Depends on the geographic location, of course, as well as the field (concerts, Broadway, LORT, Vegas, opera, dance, TV, film, and so forth), but generally, less than the average San Francisco bus driver: You Can't Afford To Be A Lighting Designer . Note: the article was written in 2003, so one can probably safely double all expense numbers, but NOT the pay.
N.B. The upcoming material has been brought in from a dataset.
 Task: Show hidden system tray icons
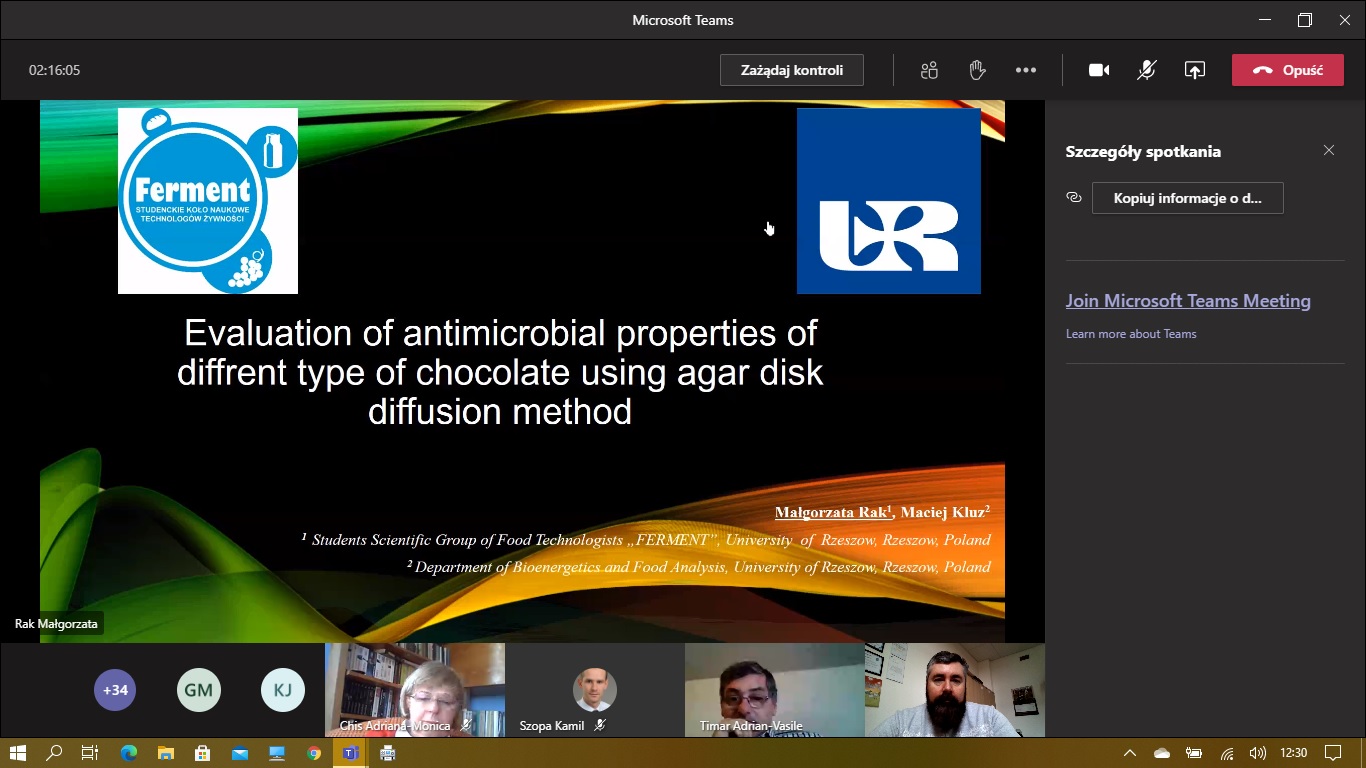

See also http://www.controlbooth.com/forums/...mmer-freelance-fees-need-advice-veterans.html . Anyone contemplating a career as a designer should also read Jim Moody's book, _The Business of Theatrical Design_.


ibmcclain said:


> (I'd definitly take Ramen noodle and egg nights for a job in lighting design)
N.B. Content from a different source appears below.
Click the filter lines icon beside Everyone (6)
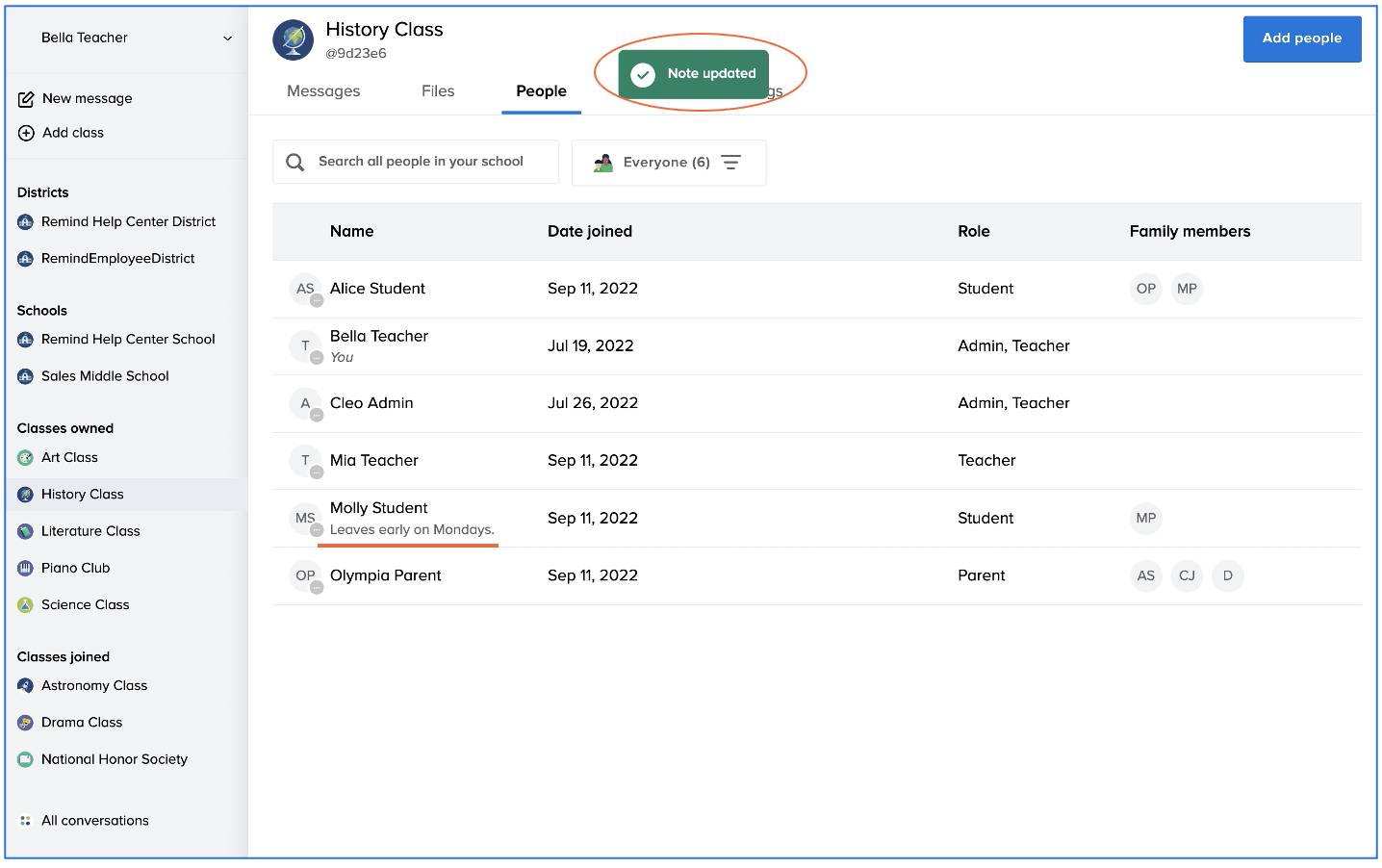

Fine, and somewhat expected, for when one is a college student, but once one graduates and becomes an "adult", repayment of student loans, medical benefits, kids/contraception, home mortgage, car payments, retirement plan, etc., all become priorities.


----------



## josh88 (Mar 2, 2012)

derekleffew said:


> Fine, and somewhat expected, for when one is a college student, but once one graduates and becomes an "adult", repayment of student loans, medical benefits, kids/contraception, home mortgage, car payments, retirement plan, etc., all become priorities.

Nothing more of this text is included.